# Отрывок
┌──

В Таллине даже люди, далекие от сельского хозяйства, понаслышке знавшие про Вахта, рассказывали мне о многочасовых собраниях в совхозе имени Соммерлинга. На них каждый из рабочих совхоза мог высказать свое мнение по поводу предлагаемых мер, поспорить, не боясь ни окрика, ни регламента. Некоторые упрекали Вахта: зачем устраивать дискуссионный клуб по поводу вопросов ясных и бесспорных. «Сеять кормовую свеклу или не сеять?» — тоже дискуссионный вопрос! Не спорить надо, а работать!

Вахт возражал. У нас такой народ: решают медленно, любят неторопливо все обсудить, взвесить, с карандашом подсчитать. Зато когда сами убедятся во всем, уже ничем их не столкнешь. Нужно до конца вскрыть истину, вызвать людей на раздумья, чтобы истина стала ясной для максимально большего круга людей. Нужно было прежде всего избавиться от узкого устаревшего взгляда: молоко даем, масло даем, овощи даем. Чего же еще? Вахт говорил: нужно дешевое молоко, дешевое масло, прибыльное хозяйство. Прибыльное не только по валу, но и по отдельным видам продукции.

└──

# Исходные данные

┌──

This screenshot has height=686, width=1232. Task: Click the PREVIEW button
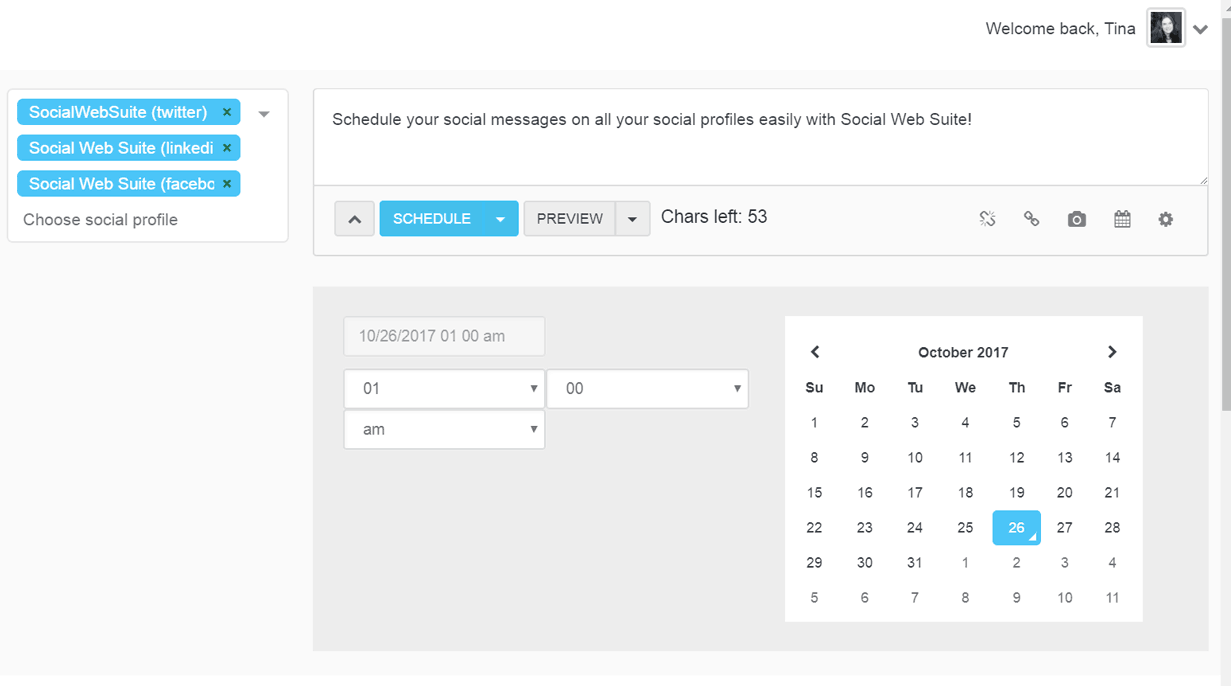click(569, 219)
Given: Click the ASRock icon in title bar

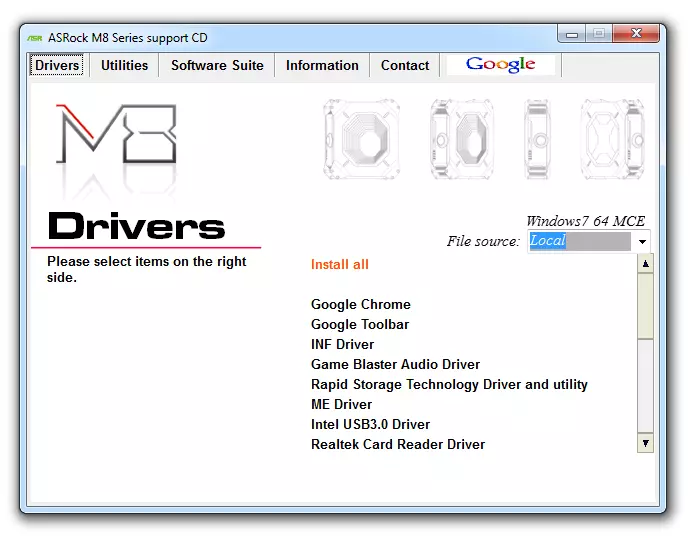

└──

# Что нужно сделать
A: Процитируйте отрывок о Вахте от «Вахт возражал. У» до «отдельным видам продукции.».
B: Ответьте на вопросы по отрывку о собраниях в совхозе.
(i) В каком совхозе проходили многочасовые собрания?
(ii) Какой вопрос о посеве приводят упрекавшие Вахта в пример ясного вопроса, не требующего дискуссии?
(iii) Каким, по словам Вахта, должно быть молоко, масло и хозяйство?
Отвечать нужно только по тексту отрывка.

# Результаты выполнения
A:
Вахт возражал. У нас такой народ: решают медленно, любят неторопливо все обсудить, взвесить, с карандашом подсчитать. Зато когда сами убедятся во всем, уже ничем их не столкнешь. Нужно до конца вскрыть истину, вызвать людей на раздумья, чтобы истина стала ясной для максимально большего круга людей. Нужно было прежде всего избавиться от узкого устаревшего взгляда: молоко даем, масло даем, овощи даем. Чего же еще? Вахт говорил: нужно дешевое молоко, дешевое масло, прибыльное хозяйство. Прибыльное не только по валу, но и по отдельным видам продукции.

B:
(i) В совхозе имени Соммерлинга.
(ii) «Сеять кормовую свеклу или не сеять?»
(iii) Молоко и масло должны быть дешевыми, а хозяйство прибыльным.